Que dire aussi de cette forme d'esclavage créée et exportée par l'Occident moderne et qui est menaçante au même degré que toutes les autres, dans la mesure où elle aliène non seulement le corps de l'homme mais aussi son âme et son esprit. Nous voulons parler de l'esclavage du travail uniquement motivé par des logiques marchandes (profit commercial, l'intérêt de la nation...) et qui est derrière tous les malheurs qui frappent l'humanité de nos jours. Initié dans le passé par le stakhanovisme soviétique, le « surtravail » a trouvé largement son compte également dans le « libéralisme » et semble dépasser de nos jours les frontières du monde anglo-saxons pour s'exporter partout. Ainsi, sous prétexte de croissance ou de possibilité de consommation, il n'est plus choquant pour personne de cumuler plusieurs emplois à la fois y compris pour les femmes et les personnes âgées. A quoi bon sert à une société de se gargariser d'avoir aboli la pratique de l'esclavage « classique », si en retour elle invente une autre forme d'esclavage beaucoup plus dangereux et grave ?
La mise en place du modèle « libéral » caractérisé par l’équation « travail/consommation » et qu’on impose maintenant à tous les peuples de la planète, est elle-même une façon subtile d’esclavage, dans la mesure ou elle enlève à l’homme doucement mais sûrement toute sa dignité pour le réduire à n’être plus qu’une vulgaire unité de production industrielle et un maillon faible d’un système exclusivement matérialiste. Ce même système enlève à l'homme d'aujourd'hui, toute possibilité de s'élever à la « Suprême Vérité », pour ne lui reconnaitre comme qualité que son « capital-production » ou son pouvoir d''achat.

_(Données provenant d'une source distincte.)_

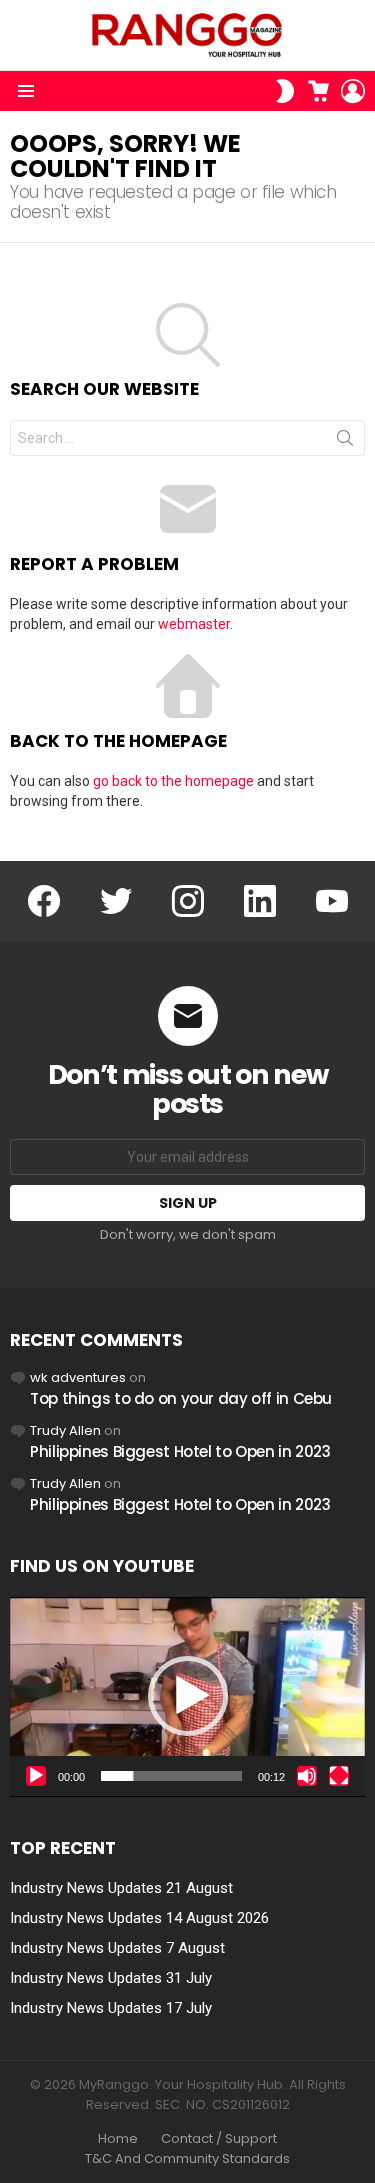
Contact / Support (219, 2139)
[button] (188, 1696)
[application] (187, 1697)
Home (118, 2139)
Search (345, 442)
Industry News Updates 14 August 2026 (139, 1918)
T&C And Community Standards (187, 2159)
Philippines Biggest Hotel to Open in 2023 (180, 1451)
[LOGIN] (353, 91)
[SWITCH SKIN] (285, 91)
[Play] (36, 1776)
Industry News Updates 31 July (111, 1978)
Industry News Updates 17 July (111, 2008)
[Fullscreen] (339, 1776)
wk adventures (78, 1377)
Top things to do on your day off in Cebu (181, 1398)
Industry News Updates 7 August (117, 1948)
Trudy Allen (65, 1430)
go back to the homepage (173, 781)
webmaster (194, 624)
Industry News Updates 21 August (121, 1888)
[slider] (171, 1776)
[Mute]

Si nous n’éprouvons aucune peine à admettre que l’homme moderne a réellement aboli l’esclavage classique, nous ne sommes pas dupes qu’il a créé des horreurs beaucoup plus désastreuses que l’esclavage lui-même. Car en dépouillant l’homme de sa religion et en l’éloignant de sa vocation spirituelle inhérente à sa nature, on en a fait un véritable esclave malgré lui, dans tout ce que ce mot a de plus inhumain.
(1) Cette dernière pratiqua l’esclavage bien avant l’arrivée de l’islam. Elle forme actuellement le 5% de la proportion numérique de la communauté musulmane mondiale.
(2) Se référer à notre article dans Al-Sira sur cet épisode de la biographie du prophète Muhammad (PBSL).
(3) L’esclave pouvait racheter sa liberté en économisant de l’argent qu’il gagnait par son travail et dont l’état complétait le reste, le tout sans que le maître ne s’oppose à cette démarche.
(4) Dans ces pays, cette forme d’esclavage moderne, s’est construite sur les vestiges de la mentalité coloniale que les occidentaux ont laissé derrière eux en Orient.